From textbooks to grading systems, large companies have standardized educational offerings, while making schools beholden to their design logic. This is how Texas values get baked into Minnesota classrooms. Simultaneously, over legitimate concern about the variation in students’ experiences, federal efforts have attempted to implement learning standards. They use funding as the stick for conformity, even as local politics and limited on-the-ground resources get in the way.
Personalized learning has the potential to introduce an entirely new factor into the education landscape: network effects. Even as ranking systems have compared schools to one another, we’ve never really had a system where one students’ learning opportunities truly depend on another’s. And yet, that’s core to how personalized learning works. These systems don’t evolve based on the individual, but based on what’s learned about students writ large.
Personalized learning is, somewhat ironically, far more socialist than it may first appear. You can’t “personalize” technology without building models that are deeply dependent on others. In other words, it is all about creating networks of people in a hyper-individualized world. It’s a strange hybrid of neoliberal and socialist ideologies.
An instructor works with a student in the learning center at the Carpe Diem school in Indianapolis.
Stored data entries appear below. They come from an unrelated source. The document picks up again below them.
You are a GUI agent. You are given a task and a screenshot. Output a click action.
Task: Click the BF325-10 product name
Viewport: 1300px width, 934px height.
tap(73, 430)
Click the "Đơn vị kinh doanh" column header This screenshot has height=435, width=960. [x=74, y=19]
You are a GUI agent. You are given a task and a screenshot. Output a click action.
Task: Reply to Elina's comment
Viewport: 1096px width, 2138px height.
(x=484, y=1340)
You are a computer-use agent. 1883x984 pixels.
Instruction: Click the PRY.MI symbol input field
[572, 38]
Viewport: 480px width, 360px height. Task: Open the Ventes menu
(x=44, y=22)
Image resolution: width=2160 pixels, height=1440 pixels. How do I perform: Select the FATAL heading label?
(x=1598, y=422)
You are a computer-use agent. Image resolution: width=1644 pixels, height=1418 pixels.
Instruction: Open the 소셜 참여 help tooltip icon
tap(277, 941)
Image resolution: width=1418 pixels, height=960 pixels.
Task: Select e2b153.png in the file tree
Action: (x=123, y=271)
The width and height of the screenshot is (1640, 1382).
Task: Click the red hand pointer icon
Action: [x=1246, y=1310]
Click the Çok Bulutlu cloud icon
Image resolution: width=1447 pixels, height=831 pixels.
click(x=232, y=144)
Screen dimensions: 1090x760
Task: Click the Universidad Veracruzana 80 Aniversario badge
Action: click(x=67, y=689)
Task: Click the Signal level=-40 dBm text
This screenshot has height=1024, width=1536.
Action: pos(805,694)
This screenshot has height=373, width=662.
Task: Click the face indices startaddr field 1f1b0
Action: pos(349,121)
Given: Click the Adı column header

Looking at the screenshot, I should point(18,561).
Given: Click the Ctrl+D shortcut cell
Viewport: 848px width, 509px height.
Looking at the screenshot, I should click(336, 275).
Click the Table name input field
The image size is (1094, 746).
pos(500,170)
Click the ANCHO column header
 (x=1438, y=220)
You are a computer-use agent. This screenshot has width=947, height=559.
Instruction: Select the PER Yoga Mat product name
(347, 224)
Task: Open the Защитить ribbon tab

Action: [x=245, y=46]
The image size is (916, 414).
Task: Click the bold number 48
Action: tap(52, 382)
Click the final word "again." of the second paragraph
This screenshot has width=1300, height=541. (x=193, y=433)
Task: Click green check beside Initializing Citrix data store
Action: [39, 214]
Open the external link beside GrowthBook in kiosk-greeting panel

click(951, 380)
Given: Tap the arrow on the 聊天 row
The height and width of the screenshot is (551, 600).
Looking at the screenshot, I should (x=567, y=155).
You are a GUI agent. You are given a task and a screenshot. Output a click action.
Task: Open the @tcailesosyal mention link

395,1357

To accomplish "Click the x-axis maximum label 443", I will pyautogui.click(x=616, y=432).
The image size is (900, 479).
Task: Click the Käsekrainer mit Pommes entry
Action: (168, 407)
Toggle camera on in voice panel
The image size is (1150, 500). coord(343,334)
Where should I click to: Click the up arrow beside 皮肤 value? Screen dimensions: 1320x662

Just as recommendation systems result in differentiated experiences online, creating dynamics where one person’s view of the internet radically differs from another’s, so too will personalized learning platforms.
More than anything, what personalized learning brings to the table for me is the stark reality that our society must start grappling with the ways we are both interconnected and differentiated. We are individuals and we are part of networks.
In the realm of education, we cannot and should not separate these two. By recognizing our interconnected nature, we might begin to fulfill the promises that technology can offer our students.